Task instructions: Your task is to find every line of the data that holds the string "agent" and copy it.

Supplied data:
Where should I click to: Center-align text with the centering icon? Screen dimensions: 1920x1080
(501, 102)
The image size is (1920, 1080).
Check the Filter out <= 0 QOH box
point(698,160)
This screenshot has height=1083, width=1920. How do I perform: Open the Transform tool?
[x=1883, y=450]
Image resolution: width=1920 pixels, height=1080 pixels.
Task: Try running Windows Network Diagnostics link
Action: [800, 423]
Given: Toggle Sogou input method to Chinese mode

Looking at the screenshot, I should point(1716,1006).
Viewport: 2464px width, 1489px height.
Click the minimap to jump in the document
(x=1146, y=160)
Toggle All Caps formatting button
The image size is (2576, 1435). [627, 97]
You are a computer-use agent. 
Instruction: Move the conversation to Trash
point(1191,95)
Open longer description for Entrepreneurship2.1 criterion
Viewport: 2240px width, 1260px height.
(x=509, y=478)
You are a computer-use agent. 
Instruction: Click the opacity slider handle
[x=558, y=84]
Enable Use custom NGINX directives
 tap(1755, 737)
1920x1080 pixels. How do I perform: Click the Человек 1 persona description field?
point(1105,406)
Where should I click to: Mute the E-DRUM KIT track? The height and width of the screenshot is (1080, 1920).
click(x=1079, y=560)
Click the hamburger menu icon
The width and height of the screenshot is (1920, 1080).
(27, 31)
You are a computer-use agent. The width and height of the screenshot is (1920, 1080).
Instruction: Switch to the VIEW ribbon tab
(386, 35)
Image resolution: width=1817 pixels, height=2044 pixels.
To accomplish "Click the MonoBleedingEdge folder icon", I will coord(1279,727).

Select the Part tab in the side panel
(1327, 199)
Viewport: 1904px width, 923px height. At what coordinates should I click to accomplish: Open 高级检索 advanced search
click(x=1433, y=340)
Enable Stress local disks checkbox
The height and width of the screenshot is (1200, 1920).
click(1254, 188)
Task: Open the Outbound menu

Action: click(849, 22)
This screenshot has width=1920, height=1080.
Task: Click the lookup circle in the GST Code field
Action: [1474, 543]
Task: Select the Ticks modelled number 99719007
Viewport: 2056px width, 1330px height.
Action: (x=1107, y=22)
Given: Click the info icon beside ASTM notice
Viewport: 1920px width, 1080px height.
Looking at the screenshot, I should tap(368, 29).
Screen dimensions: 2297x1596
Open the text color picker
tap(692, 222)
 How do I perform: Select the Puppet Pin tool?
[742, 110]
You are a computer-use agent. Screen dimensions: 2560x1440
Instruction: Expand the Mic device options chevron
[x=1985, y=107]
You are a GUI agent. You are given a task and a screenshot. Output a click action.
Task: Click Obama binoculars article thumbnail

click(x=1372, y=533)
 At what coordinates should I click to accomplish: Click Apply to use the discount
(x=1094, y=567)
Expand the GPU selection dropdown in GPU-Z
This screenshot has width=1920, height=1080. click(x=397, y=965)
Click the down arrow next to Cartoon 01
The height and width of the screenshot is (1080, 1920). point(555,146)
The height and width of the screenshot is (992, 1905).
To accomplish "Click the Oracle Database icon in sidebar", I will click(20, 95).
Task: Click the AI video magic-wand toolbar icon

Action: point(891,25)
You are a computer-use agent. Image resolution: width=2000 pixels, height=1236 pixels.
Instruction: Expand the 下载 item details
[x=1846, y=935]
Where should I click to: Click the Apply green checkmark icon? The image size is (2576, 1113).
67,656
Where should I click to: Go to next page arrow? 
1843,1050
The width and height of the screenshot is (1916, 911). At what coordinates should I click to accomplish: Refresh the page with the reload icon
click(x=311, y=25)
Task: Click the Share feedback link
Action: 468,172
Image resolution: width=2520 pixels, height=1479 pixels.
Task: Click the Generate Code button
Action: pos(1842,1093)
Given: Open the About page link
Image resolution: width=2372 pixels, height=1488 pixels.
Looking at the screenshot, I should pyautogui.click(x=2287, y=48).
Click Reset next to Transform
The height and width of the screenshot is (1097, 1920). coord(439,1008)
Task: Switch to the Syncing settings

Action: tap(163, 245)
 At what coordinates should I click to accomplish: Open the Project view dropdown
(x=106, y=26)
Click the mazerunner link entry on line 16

Reply to the exercise:
You are a computer-use agent. 
You are a computer-use agent. 
You are a computer-use agent. The width and height of the screenshot is (1920, 1080).
You are a computer-use agent. Screen dimensions: 2560x1440
You are a GUI agent. You are given a task and a screenshot. Output a click action.
You are a computer-use agent. Image resolution: width=2000 pixels, height=1236 pixels.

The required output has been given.